Ce n’est pas un hasard si Claude Louis-Combet se soit fait premier lecteur de « L’Envol du Guetteur ». Ce dernier, comme le héros de Molloy pourrait s’écrier : « Pour vous livrer le fond de mon effroi : l’image de ma mère ». Le narrateur est en effet aux prises avec l’ogresse primitive. En écho « La Nue du fond » propose une voix féminine qui — dans le poème des cris lancinants et actifs –pénètre tout autant en des domaines que l’on croyait interdits.
En instaurant cette double instance Odile Massé n’illustre rien mais fait monter des douleurs et des clameurs. Avec des traces d’après-coup et d’avant-coup ou plutôt de toujours. L ‘oeuvre devient un centre de suspension vibratoire apte à faire surgir une musique parfois insoutenable.
Contrairement à ce que l’on entend parfois au sujet de l’Imaginaire, il n’existe plus d’ouverture de l’espace à des possibles là où tout est cruel car rien où rien n’est engendré comme il l’aurait fallu. L’auteure exclut ce que Derrida nomme un “hymen” susceptible de laisser poindre un monde nouveau mais, à l’inverse, elle fait émerger l’impossibilité ou l’impensable de la manière la plus violente là où « ça crie » jusqu’au fond du noir des destins non vides mais vidés de La Nue et du Guetteur.
En ce sens, Odile Massé explore la limite jusqu’où l’être reste encore à naître pour ressortir vivant d’un placenta de sang, d’une cave dans l’espérance que la lumière soit. Mais pour l’heure la malédiction de Psyché est en place. Seule l’impression de malheur peut encore donner la sensation du temps à ceux qui sont affligés, affectés d’une sensation tenace de n’être jamais nés. Pour eux le monde n’est — ne peut être — qu’une illusion, et l’art d’Odile Massé consiste à la rappeler.

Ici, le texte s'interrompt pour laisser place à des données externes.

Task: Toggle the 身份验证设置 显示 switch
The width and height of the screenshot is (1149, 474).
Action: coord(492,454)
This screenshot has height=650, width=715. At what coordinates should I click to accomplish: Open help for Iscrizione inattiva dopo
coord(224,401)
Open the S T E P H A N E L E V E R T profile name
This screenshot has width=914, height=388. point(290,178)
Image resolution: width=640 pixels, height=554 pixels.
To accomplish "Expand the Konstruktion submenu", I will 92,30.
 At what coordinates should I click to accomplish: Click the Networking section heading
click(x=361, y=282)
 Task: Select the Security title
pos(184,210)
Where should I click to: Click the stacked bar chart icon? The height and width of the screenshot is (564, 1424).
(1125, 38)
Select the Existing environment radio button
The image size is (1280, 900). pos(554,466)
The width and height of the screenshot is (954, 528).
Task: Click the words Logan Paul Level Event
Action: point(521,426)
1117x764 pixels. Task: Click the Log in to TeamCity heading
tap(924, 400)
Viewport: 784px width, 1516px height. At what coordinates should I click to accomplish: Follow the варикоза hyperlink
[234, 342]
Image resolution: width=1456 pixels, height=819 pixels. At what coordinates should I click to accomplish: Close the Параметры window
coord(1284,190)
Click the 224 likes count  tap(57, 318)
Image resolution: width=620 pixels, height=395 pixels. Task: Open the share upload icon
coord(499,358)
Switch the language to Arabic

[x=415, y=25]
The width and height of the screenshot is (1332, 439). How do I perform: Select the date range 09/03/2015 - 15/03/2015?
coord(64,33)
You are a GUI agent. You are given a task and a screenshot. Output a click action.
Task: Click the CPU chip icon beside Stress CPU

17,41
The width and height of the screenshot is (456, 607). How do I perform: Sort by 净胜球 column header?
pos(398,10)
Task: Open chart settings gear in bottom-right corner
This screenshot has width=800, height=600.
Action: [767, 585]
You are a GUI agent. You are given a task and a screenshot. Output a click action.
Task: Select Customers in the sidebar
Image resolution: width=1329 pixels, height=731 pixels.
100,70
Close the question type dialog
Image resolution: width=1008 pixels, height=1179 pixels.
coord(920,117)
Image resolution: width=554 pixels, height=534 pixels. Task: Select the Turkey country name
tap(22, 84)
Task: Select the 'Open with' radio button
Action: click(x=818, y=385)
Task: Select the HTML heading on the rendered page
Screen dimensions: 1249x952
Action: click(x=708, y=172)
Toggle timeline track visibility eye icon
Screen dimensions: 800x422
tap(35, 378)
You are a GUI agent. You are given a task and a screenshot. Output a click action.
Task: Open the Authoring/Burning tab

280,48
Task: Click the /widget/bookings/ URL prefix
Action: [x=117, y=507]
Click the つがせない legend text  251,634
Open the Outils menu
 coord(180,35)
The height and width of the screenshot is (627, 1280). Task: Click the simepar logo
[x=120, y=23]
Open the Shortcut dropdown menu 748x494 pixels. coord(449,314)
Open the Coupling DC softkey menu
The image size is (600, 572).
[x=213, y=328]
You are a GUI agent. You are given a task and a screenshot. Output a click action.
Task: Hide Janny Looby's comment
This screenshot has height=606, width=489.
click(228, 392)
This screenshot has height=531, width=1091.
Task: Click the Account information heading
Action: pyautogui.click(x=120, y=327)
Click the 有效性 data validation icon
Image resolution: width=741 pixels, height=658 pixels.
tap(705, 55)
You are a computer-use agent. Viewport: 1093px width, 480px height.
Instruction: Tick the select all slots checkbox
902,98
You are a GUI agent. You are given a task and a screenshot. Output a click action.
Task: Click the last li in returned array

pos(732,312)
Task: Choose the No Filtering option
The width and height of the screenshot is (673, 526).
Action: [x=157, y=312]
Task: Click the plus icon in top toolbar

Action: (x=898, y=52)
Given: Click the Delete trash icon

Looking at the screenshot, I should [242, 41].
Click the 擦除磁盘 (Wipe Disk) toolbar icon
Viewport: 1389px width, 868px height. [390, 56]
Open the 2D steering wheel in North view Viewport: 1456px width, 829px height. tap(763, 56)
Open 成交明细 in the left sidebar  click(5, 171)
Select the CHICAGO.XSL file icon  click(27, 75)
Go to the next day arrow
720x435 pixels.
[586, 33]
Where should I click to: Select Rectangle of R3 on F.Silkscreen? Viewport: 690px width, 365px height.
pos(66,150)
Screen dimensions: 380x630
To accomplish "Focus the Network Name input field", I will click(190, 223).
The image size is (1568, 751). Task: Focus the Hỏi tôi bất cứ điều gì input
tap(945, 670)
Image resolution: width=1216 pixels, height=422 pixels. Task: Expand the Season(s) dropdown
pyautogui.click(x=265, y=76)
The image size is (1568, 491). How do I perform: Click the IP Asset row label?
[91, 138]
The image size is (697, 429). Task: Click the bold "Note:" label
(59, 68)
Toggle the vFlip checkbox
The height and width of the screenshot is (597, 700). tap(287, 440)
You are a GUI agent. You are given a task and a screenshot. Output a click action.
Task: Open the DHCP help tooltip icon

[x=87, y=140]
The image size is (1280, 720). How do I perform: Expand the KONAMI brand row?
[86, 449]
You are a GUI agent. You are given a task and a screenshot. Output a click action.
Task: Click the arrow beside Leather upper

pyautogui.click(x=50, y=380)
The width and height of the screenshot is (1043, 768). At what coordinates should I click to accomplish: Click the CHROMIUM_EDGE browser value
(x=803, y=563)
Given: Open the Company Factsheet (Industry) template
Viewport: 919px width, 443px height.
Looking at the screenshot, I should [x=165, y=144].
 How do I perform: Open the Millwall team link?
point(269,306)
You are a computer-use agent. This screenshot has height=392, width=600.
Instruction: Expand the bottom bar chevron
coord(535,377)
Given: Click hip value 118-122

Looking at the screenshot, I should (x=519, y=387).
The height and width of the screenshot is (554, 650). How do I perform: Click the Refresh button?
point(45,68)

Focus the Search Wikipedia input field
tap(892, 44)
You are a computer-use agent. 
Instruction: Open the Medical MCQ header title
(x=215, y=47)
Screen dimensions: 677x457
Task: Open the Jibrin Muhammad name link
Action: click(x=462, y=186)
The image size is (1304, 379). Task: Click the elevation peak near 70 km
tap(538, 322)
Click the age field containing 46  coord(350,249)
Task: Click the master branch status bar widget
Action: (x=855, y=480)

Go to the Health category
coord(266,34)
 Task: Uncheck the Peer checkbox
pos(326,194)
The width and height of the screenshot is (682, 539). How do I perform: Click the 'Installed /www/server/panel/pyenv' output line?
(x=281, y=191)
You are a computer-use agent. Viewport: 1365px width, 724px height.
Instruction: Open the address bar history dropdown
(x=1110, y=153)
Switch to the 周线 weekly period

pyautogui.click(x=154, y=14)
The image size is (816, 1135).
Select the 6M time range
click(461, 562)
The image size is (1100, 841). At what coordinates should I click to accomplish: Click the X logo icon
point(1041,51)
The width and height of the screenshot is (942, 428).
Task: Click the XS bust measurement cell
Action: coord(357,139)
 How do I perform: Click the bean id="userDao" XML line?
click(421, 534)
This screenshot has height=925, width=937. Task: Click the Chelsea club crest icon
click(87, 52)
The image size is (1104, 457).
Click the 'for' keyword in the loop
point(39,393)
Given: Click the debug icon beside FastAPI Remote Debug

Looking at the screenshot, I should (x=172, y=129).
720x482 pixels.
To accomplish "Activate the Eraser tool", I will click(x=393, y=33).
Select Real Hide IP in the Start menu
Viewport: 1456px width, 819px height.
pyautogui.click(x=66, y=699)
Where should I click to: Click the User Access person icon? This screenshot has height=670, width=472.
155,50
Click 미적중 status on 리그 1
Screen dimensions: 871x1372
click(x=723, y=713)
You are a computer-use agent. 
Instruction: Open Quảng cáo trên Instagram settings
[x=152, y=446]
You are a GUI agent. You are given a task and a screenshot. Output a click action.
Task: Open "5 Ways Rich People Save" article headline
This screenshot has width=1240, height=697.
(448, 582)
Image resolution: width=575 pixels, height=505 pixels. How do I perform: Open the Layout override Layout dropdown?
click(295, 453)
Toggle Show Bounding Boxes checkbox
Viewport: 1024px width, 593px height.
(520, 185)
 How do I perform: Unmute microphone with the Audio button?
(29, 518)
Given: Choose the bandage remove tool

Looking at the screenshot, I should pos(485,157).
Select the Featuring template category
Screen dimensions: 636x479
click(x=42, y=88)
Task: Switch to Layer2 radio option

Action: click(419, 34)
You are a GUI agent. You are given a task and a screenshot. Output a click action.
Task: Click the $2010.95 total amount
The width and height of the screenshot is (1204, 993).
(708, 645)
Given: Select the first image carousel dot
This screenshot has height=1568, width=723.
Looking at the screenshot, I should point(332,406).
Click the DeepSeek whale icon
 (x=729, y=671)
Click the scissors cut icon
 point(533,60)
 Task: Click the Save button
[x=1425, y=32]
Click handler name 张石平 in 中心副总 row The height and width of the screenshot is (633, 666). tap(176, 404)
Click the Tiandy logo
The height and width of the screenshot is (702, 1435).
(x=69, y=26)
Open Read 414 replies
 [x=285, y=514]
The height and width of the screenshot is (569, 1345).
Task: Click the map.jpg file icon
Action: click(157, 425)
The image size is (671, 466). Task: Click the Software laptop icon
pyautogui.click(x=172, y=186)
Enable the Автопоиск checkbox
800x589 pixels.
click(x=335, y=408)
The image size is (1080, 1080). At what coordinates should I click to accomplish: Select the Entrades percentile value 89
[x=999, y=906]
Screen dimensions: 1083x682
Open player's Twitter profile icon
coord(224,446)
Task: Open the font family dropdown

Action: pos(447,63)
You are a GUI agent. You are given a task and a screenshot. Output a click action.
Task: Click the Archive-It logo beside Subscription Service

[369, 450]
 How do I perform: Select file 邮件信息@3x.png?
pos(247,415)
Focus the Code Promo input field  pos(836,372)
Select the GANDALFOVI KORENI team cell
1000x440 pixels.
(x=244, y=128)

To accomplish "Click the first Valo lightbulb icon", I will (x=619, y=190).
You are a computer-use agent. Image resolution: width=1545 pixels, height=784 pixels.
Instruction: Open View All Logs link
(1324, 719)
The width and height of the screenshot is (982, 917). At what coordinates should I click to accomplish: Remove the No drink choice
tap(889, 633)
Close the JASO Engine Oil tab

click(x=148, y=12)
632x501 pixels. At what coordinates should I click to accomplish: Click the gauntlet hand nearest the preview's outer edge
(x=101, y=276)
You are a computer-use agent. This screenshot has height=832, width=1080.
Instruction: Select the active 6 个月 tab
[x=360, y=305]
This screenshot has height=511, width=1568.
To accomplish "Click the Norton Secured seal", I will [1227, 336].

Passant de la hiérarchie du crucial à l’anecdotique comme de l’inverse ; elle illustre une perte de sens qui n’est en rien une sieste de la conscience mais un déclin de l’existence au sein d’une sorte de dégénération dans l’espoir – néanmoins vivace — d’un envol. L’auteure prouve ce qu’écrivait W.R. Bion dans « L’attention et l’interprétation » : «la qualité nécessaire à l’accomplissement, surtout en littérature, est la faculté négative ».
A ce point, les personnages ne peuvent ressembler qu’à des dormeurs, mais non de vrais dormeurs. Ils sont plutôt identiques à ceux qu’on nomme ainsi dans le monde de l’espionnage. Ces êtres apparaissent tels des “phasmes sociaux” prêts encore à se réactiver si – et seulement si – la possibilité leur en est donné. Ce qui est loin d’être sûr. Même au tribunal de leur volonté espérer des recommencements est pour une grande part une vue de l’esprit.
Odile Massé fait émerger une sensation d’absence de corps autonome et un sentiment de dépendance tout juste susceptibles de permettre d’organiser un jeu de contraintes et de défenses au moment où, en la seule répétition d’un passé lointain mais présent, le corps des narrateurs fait de son mieux sans eux. Entre autre pour Le Guetteur que la mère a laissé assis quelque part, perdu dans le vide, pour toujours dans le noir même si un espoir subsiste.
Tout se passe comme si, au nom de cette figure d’origine à la fois centre et absence, la position des personnages restait celle d’un malaise. Celui que scénarisent deux œuvres majeures fondées sur l’invincibilité d’une crise qui frappe le moi à l’origine et trouve progressivement une crise de la signification qui débouche sur un renoncement que tente de contrarier — dans les deux cas — le rêve impossible ou l’impossible du rêve.
jean-paul gavard-perret
Odile Massé,
- La Nue du fond, Dessins de Maike Freess, lecture d’Olivier Apert, 2018, 74 p. - 20,00 €.
- L’Envol du guetteur, dessins de Christine Sefolosha, lecture de Claude Louis-Combet, L’Atelier Contemporain, Strasbourg, 2018, 156 p. — 25,00 €.